EXERCISE PROMPT:
Print the listing that follows, character for character.

------

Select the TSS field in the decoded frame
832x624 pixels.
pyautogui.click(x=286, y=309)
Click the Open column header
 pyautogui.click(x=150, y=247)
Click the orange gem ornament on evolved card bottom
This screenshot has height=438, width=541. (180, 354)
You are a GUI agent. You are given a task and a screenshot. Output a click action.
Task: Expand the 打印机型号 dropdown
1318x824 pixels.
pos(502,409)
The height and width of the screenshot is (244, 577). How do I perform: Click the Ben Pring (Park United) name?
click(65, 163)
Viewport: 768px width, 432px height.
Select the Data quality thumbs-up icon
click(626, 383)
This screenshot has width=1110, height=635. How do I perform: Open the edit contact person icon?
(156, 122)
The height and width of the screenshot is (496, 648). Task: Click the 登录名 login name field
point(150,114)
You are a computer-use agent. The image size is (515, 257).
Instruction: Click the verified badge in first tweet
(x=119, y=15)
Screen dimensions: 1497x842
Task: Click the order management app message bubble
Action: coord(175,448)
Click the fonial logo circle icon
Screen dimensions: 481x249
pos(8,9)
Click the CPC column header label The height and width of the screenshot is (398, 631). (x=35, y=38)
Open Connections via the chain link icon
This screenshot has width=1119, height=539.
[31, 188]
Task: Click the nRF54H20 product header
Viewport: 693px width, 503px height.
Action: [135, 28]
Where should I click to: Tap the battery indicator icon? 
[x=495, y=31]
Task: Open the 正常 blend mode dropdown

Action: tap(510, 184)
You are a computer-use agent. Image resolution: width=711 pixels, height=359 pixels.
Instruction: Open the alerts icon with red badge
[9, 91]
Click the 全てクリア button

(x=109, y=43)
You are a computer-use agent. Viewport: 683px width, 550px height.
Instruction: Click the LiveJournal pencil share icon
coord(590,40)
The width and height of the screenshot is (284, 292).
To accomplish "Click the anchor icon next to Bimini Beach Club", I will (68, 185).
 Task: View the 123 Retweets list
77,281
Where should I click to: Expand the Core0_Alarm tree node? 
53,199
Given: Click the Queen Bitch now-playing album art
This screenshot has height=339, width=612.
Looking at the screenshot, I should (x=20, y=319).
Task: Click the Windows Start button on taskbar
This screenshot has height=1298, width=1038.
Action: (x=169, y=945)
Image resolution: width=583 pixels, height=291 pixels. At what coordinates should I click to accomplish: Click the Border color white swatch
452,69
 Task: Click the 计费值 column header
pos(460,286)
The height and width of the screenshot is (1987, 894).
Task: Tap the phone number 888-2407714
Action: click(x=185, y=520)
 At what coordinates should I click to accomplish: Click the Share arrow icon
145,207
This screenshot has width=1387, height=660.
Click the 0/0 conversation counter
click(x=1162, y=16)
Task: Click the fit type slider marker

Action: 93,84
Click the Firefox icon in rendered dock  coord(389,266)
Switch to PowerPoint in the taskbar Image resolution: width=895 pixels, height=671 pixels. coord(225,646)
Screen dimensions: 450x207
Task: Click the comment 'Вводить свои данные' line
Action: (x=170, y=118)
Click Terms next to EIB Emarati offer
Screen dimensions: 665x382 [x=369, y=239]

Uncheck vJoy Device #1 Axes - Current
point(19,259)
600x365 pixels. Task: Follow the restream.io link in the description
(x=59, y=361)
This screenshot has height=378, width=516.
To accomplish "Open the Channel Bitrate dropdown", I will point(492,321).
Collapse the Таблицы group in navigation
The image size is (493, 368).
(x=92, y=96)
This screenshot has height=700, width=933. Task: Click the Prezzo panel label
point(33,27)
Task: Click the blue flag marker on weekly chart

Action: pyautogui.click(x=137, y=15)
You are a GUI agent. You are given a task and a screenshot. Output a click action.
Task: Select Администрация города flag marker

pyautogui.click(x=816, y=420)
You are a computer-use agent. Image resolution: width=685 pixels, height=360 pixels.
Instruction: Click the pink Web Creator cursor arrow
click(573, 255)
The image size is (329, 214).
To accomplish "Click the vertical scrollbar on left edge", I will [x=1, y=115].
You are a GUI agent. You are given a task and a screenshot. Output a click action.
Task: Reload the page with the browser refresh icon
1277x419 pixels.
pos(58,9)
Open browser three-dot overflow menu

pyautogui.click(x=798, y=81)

------

THE ANSWER:
Select the TSS field in the decoded frame
832x624 pixels.
pyautogui.click(x=286, y=309)
Click the Open column header
 pyautogui.click(x=150, y=247)
Click the orange gem ornament on evolved card bottom
This screenshot has height=438, width=541. (180, 354)
You are a GUI agent. You are given a task and a screenshot. Output a click action.
Task: Expand the 打印机型号 dropdown
1318x824 pixels.
pos(502,409)
The height and width of the screenshot is (244, 577). How do I perform: Click the Ben Pring (Park United) name?
click(65, 163)
Viewport: 768px width, 432px height.
Select the Data quality thumbs-up icon
click(626, 383)
This screenshot has width=1110, height=635. How do I perform: Open the edit contact person icon?
(156, 122)
The height and width of the screenshot is (496, 648). Task: Click the 登录名 login name field
point(150,114)
You are a computer-use agent. The image size is (515, 257).
Instruction: Click the verified badge in first tweet
(x=119, y=15)
Screen dimensions: 1497x842
Task: Click the order management app message bubble
Action: coord(175,448)
Click the fonial logo circle icon
Screen dimensions: 481x249
pos(8,9)
Click the CPC column header label The height and width of the screenshot is (398, 631). (x=35, y=38)
Open Connections via the chain link icon
This screenshot has width=1119, height=539.
[31, 188]
Task: Click the nRF54H20 product header
Viewport: 693px width, 503px height.
Action: [135, 28]
Where should I click to: Tap the battery indicator icon? 
[x=495, y=31]
Task: Open the 正常 blend mode dropdown

Action: tap(510, 184)
You are a computer-use agent. Image resolution: width=711 pixels, height=359 pixels.
Instruction: Open the alerts icon with red badge
[9, 91]
Click the 全てクリア button

(x=109, y=43)
You are a computer-use agent. Viewport: 683px width, 550px height.
Instruction: Click the LiveJournal pencil share icon
coord(590,40)
The width and height of the screenshot is (284, 292).
To accomplish "Click the anchor icon next to Bimini Beach Club", I will (68, 185).
 Task: View the 123 Retweets list
77,281
Where should I click to: Expand the Core0_Alarm tree node? 
53,199
Given: Click the Queen Bitch now-playing album art
This screenshot has height=339, width=612.
Looking at the screenshot, I should (x=20, y=319).
Task: Click the Windows Start button on taskbar
This screenshot has height=1298, width=1038.
Action: (x=169, y=945)
Image resolution: width=583 pixels, height=291 pixels. At what coordinates should I click to accomplish: Click the Border color white swatch
452,69
 Task: Click the 计费值 column header
pos(460,286)
The height and width of the screenshot is (1987, 894).
Task: Tap the phone number 888-2407714
Action: click(x=185, y=520)
 At what coordinates should I click to accomplish: Click the Share arrow icon
145,207
This screenshot has width=1387, height=660.
Click the 0/0 conversation counter
click(x=1162, y=16)
Task: Click the fit type slider marker

Action: 93,84
Click the Firefox icon in rendered dock  coord(389,266)
Switch to PowerPoint in the taskbar Image resolution: width=895 pixels, height=671 pixels. coord(225,646)
Screen dimensions: 450x207
Task: Click the comment 'Вводить свои данные' line
Action: (x=170, y=118)
Click Terms next to EIB Emarati offer
Screen dimensions: 665x382 [x=369, y=239]

Uncheck vJoy Device #1 Axes - Current
point(19,259)
600x365 pixels. Task: Follow the restream.io link in the description
(x=59, y=361)
This screenshot has height=378, width=516.
To accomplish "Open the Channel Bitrate dropdown", I will point(492,321).
Collapse the Таблицы group in navigation
The image size is (493, 368).
(x=92, y=96)
This screenshot has height=700, width=933. Task: Click the Prezzo panel label
point(33,27)
Task: Click the blue flag marker on weekly chart

Action: pyautogui.click(x=137, y=15)
You are a GUI agent. You are given a task and a screenshot. Output a click action.
Task: Select Администрация города flag marker

pyautogui.click(x=816, y=420)
You are a computer-use agent. Image resolution: width=685 pixels, height=360 pixels.
Instruction: Click the pink Web Creator cursor arrow
click(573, 255)
The image size is (329, 214).
To accomplish "Click the vertical scrollbar on left edge", I will [x=1, y=115].
You are a GUI agent. You are given a task and a screenshot. Output a click action.
Task: Reload the page with the browser refresh icon
1277x419 pixels.
pos(58,9)
Open browser three-dot overflow menu

pyautogui.click(x=798, y=81)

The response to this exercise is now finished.